Each dataset in the HDF5 file should be a 4D tensor. Using the naming convention for image datasets, the four dimensions are (width, height, channels, number). Here the fastest changing dimension is width, while the slowest changing dimension is number. Mini-batch splitting will occur in the number dimension. For more details for 4D tensor blobs used in Mocha, see Blob.

Currently, the dataset should be explicitly in 4D tensor format. For example, if the label for each sample is only one number, the HDF5 dataset should still be created with dimension (1, 1, 1, number).

The numerical types of the HDF5 datasets should either be Float32 or Float64. Even for multi-class labels, the integer class indicators should still be stored as floating point.

Note

For N class multi-class labels, the labels should be numerical values from 0 to N-1, even though Julia use 1-based indexing (See SoftmaxLossLayer).
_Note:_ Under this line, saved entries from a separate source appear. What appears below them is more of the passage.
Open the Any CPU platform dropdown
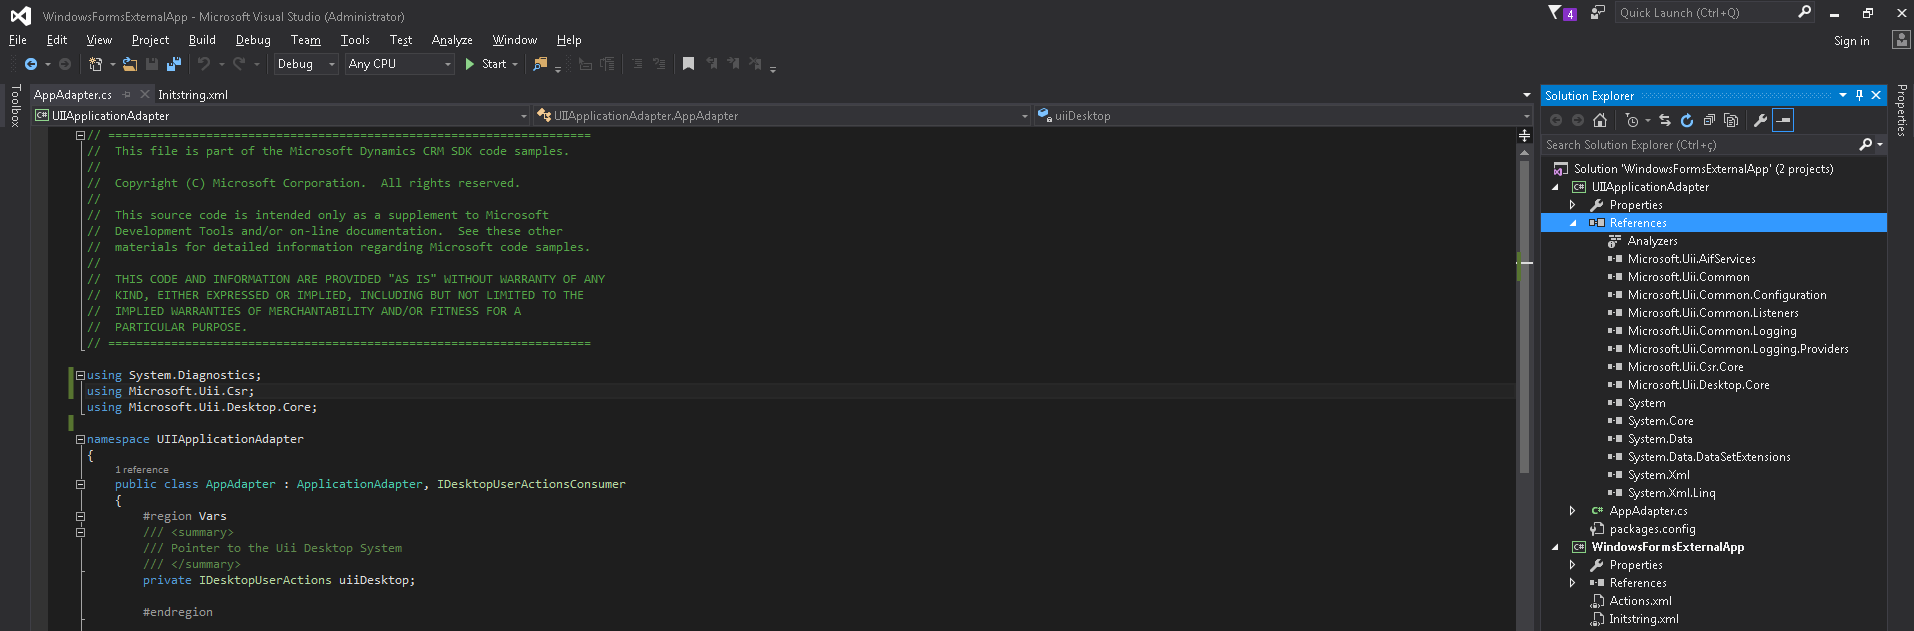The image size is (1914, 631). tap(400, 64)
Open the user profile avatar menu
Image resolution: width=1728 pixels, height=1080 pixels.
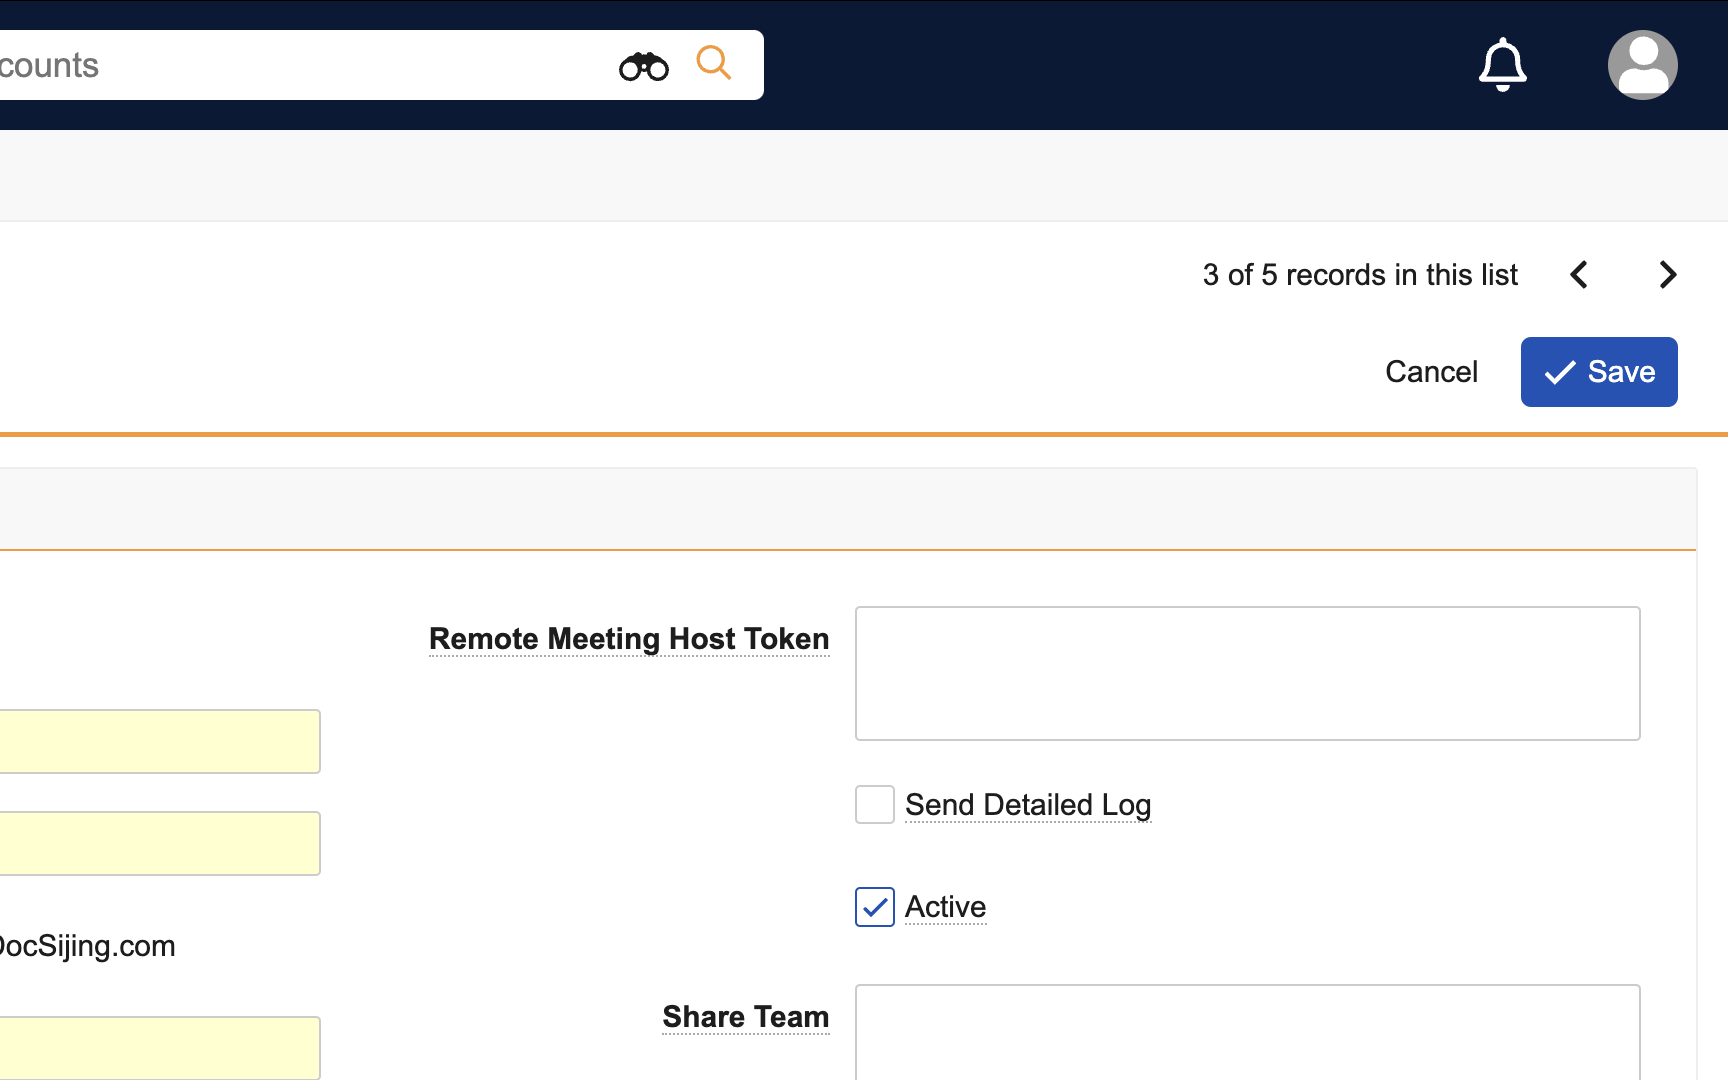coord(1642,65)
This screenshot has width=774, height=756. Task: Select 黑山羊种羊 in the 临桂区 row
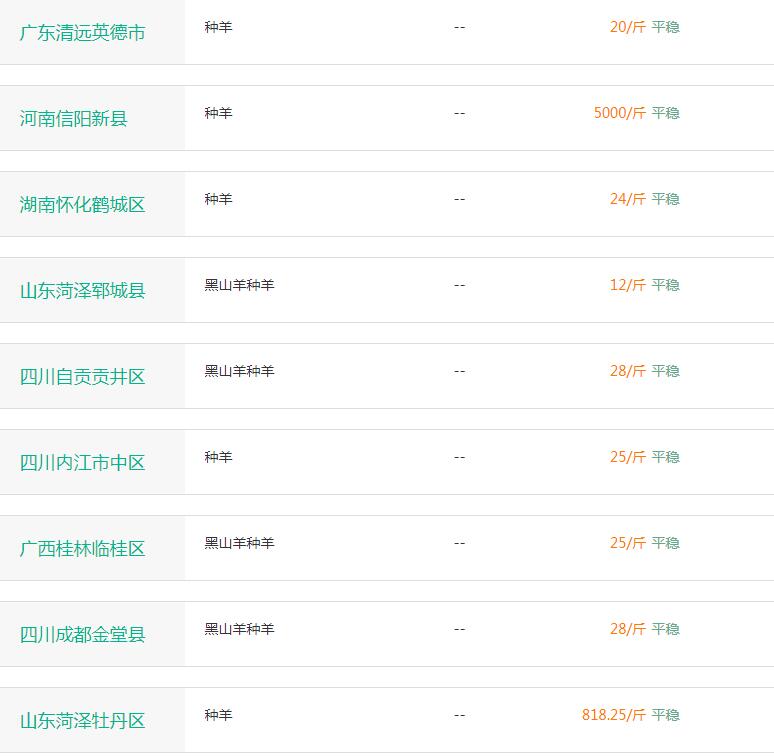click(239, 543)
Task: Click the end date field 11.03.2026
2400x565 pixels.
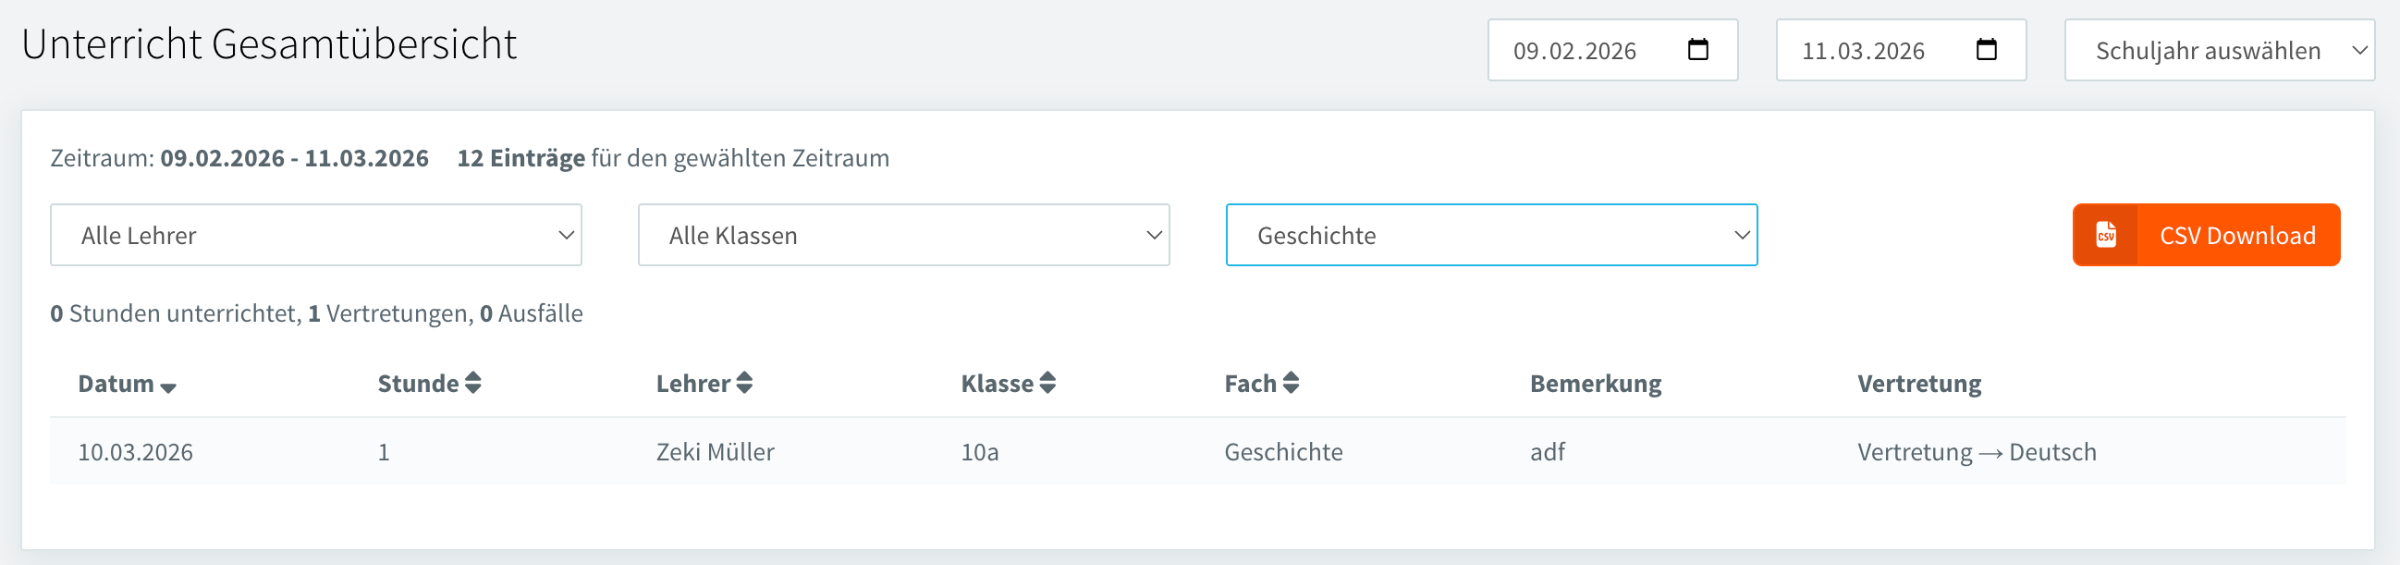Action: pyautogui.click(x=1863, y=50)
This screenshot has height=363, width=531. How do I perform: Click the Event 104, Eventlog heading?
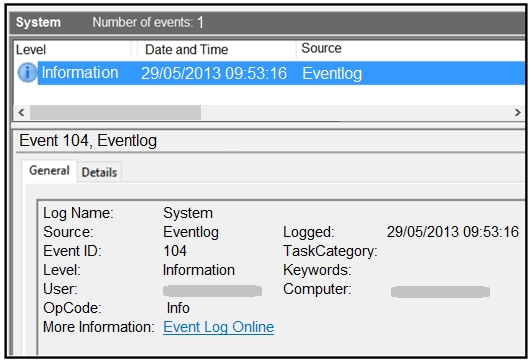88,141
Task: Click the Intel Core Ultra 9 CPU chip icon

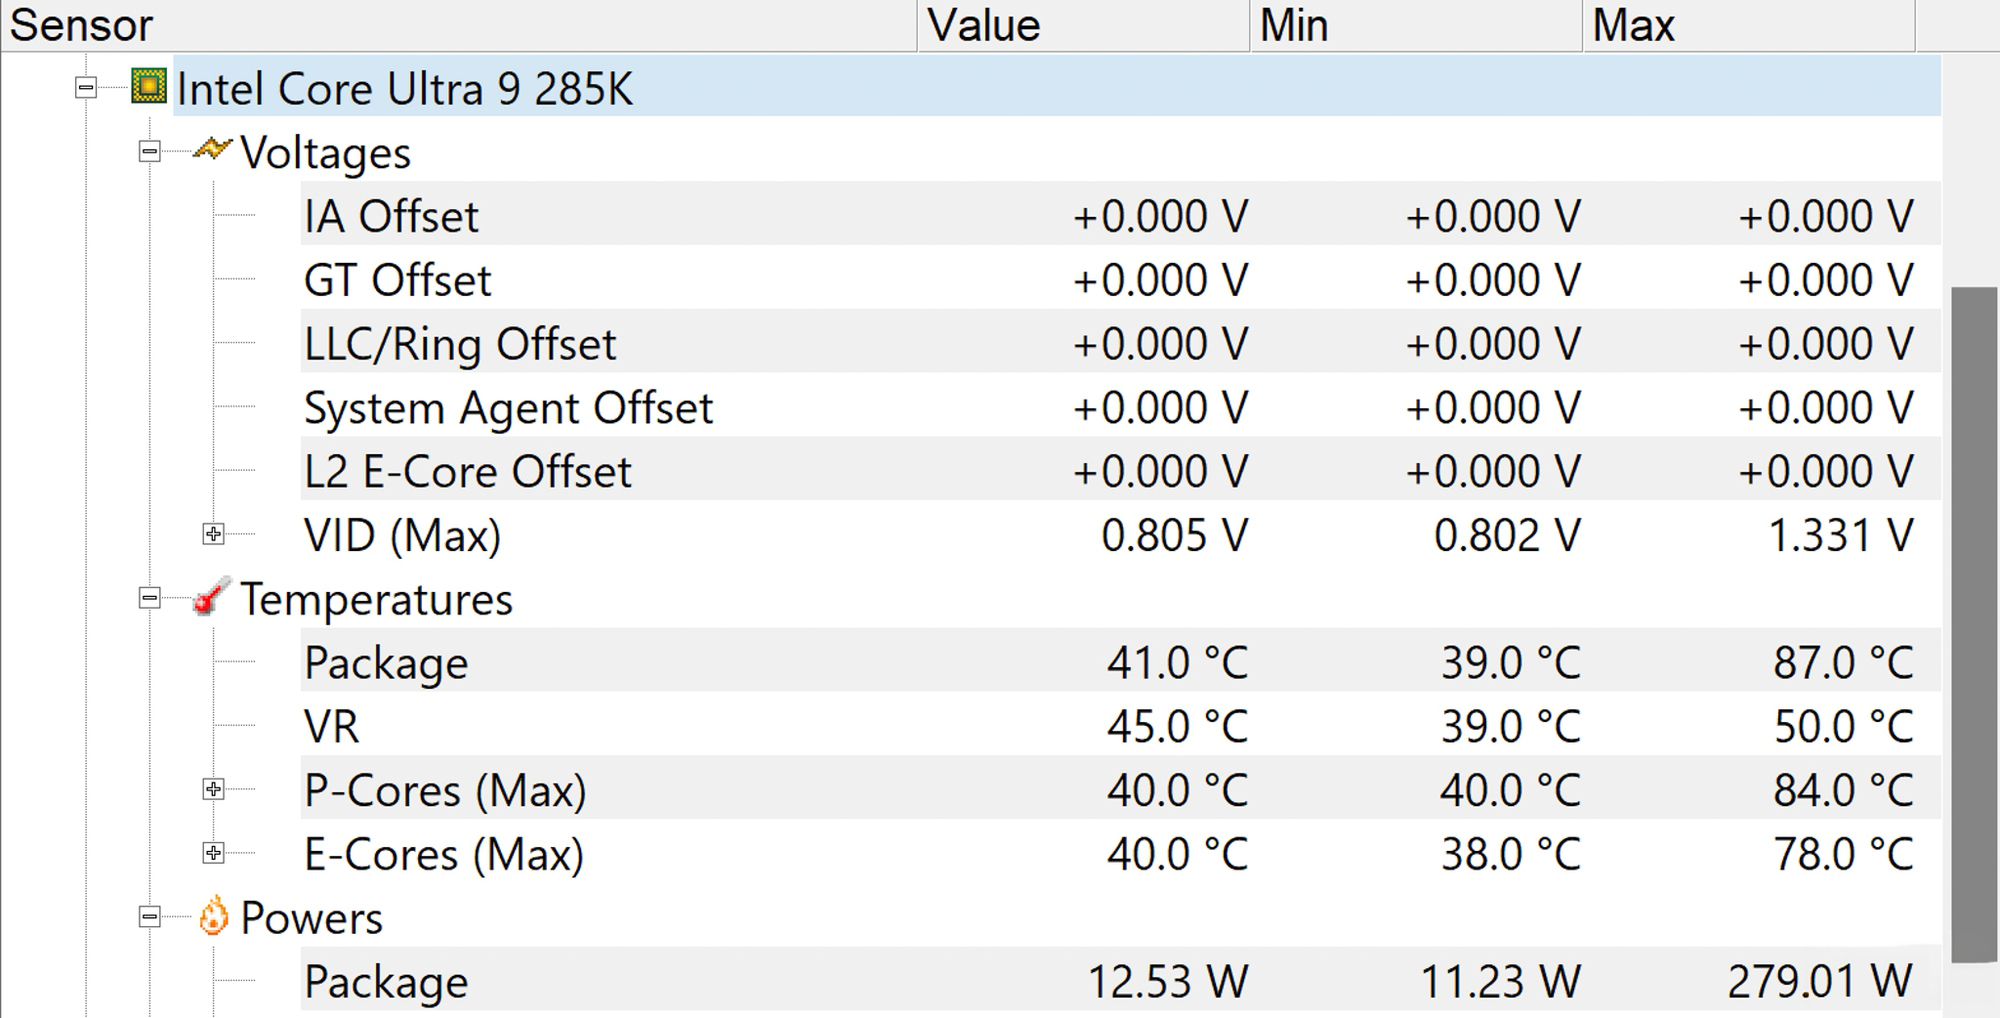Action: point(149,87)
The HDF5 dataset format is compatible with Caffe. If you want to compare the results of Mocha to Caffe on the same data, you could use Caffe’s HDF5 Data Layer to read from the same HDF5 files Mocha is using.

source

File name of the data source. The source should be a text file, in which each line specifies a file name to a HDF5 file to load.

batch_size

The number of data samples in each mini batch.

tops

Default [:data, :label]. List of symbols, specifying the name of the blobs to feed to the top layers. The names also correspond to the datasets to load from the HDF5 files specified in the data source.

class MemoryDataLayer

Wrap an in-memory Julia Array as data source. Useful for testing.

tops

List of symbols, specifying the name of the blobs to produce.

batch_size

The number of data samples in each mini batch.

data

List of Julia Arrays. The count should be equal to the number of tops, where each Array acts as the data source for each blob.